Toastmasters has a local chapter-based structure, and weekly hour-long meetings are the norm for most clubs. The average club has about twenty members. Members can take on specific roles within their clubs, such as Ah-Counter (responsible for noting any overused words or filler sounds), Timer, Grammarian, and more. Members give a series of both organized and impromptu speeches and receive feedback on their speeches from other members. 

Toastmasters also hosts the World Championship of Public Speaking, one of the largest speech contests in the world. According to the Toastmasters website, thousands of Toastmasters, representing over 100 countries, battle annually for the title of World Champion of Public Speaking. This months-long competition culminates at the Toastmasters International Convention with 28 semifinalists competing for the award.

7 things to know about Toastmasters

1. Who joins Toastmasters

 As Grant Baldwin discusses in his podcast on Toastmasters, the clientele of a typical Toastmasters chapter meeting may be very diverse. It could include a real estate agent wanting to improve her public speaking skills. Or you might see a businessman wanting to practice his upcoming presentation for a boardroom. It doesn’t have to be for a job, either. You might see a stay-at-home mom who just wants to become more confident in her public speaking skills.

Ryan Avery was the 2012 Toastmasters World Championship winner. In an interview with Grant Baldwin, Avery described the dedication that Toastmasters members have to their chapters. “They’ll wake up at 6:00 AM to drive two hours to record you,” he said. “That’s a pretty crazy thing, right? Being able to know nothing about speaking and jumping in and finding people willing to help you, that is without a doubt, a major, major pro to it.”

2. You can develop your talk

There are a number of upsides to trying Toastmasters. Here are a few: If you’re just starting out as a paid public speaker, you’re probably trying to find what material works. (For more on developing your talk, check out this episode of The Speaker Lab podcast.) The stories, jokes, content, openings, closings, and transitions may be easier to practice in a Toastmasters setting. Maybe you’re a naturally nervous speaker. There’s nothing wrong with feeling some nerves before you go speak. Having some of that excitement or nervous energy before you speak reminds you that what you’re doing matters. It forces you to focus your attention and be fully present. One of the best ways to minimize those nerves is to practice so you know exactly where you’re going with your talk.

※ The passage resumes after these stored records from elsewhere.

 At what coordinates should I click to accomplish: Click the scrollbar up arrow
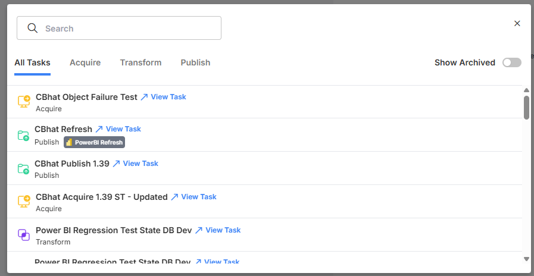click(526, 90)
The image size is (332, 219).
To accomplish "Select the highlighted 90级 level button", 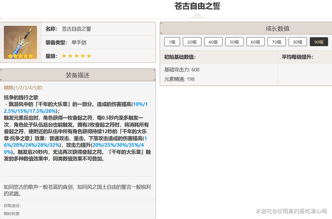I will click(319, 42).
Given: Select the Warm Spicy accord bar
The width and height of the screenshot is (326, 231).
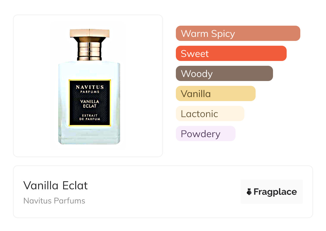Looking at the screenshot, I should [238, 33].
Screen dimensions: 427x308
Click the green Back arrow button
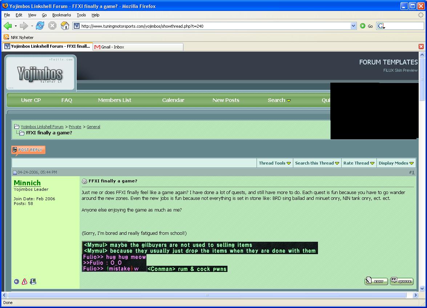8,26
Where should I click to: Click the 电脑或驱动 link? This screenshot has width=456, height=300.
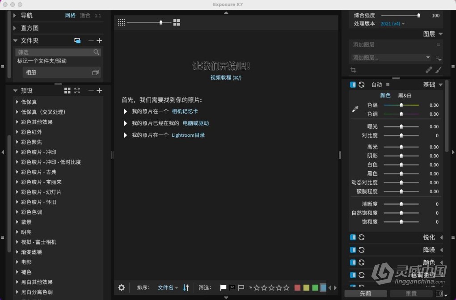pos(196,123)
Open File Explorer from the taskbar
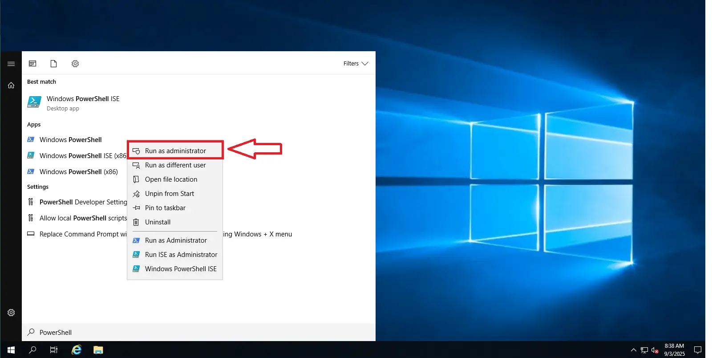This screenshot has height=358, width=712. tap(98, 350)
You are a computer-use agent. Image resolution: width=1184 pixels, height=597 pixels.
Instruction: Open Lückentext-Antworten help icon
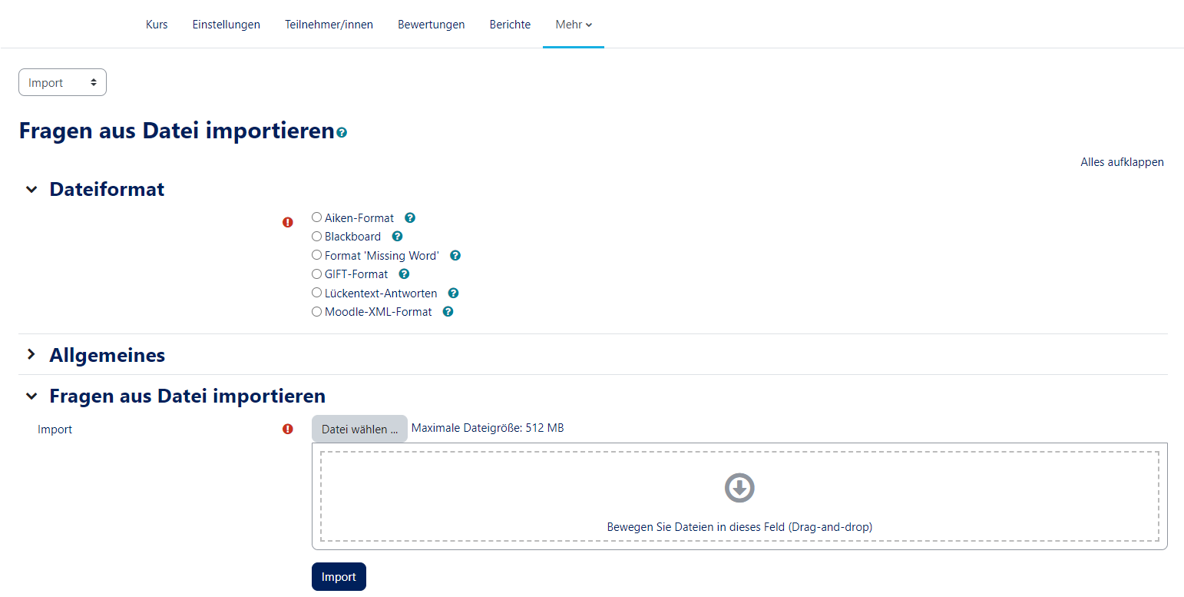pyautogui.click(x=453, y=294)
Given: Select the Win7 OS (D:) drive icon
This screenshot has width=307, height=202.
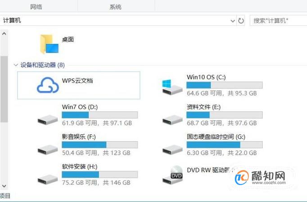Looking at the screenshot, I should (x=48, y=119).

And to practice, you need to get chances to speak. It’s the same as if you want to become a better writer: you have to practice writing. To become a better runner, you have to run. If you want to become better at riding a bike, you have to ride a bike. The same thing is true with speaking! If you wanna become a better speaker, you have to actually speak. And the nature of speaking means that you generally need an audience. Toastmasters gives an opportunity for you to be a speaker, and for you as a speaker to have that audience.

3. Toastmasters is not necessarily for professional speakers

Toastmasters has a broad audience, many of which are not trying to build a public speaking business. Rory Vaden was a Toastmasters member who made it all the way to their competitive World Championship of Public Speaking event. As he said in The Speaker Lab’s podcast episode #404, Toastmasters “is not really for professional speakers. It’s just for people who want to be better at speaking. It’s the easiest, fastest, most encouraging place that you can go to immediately get stage time for free and get quality people and real coaching, instruction, feedback, and practice.” 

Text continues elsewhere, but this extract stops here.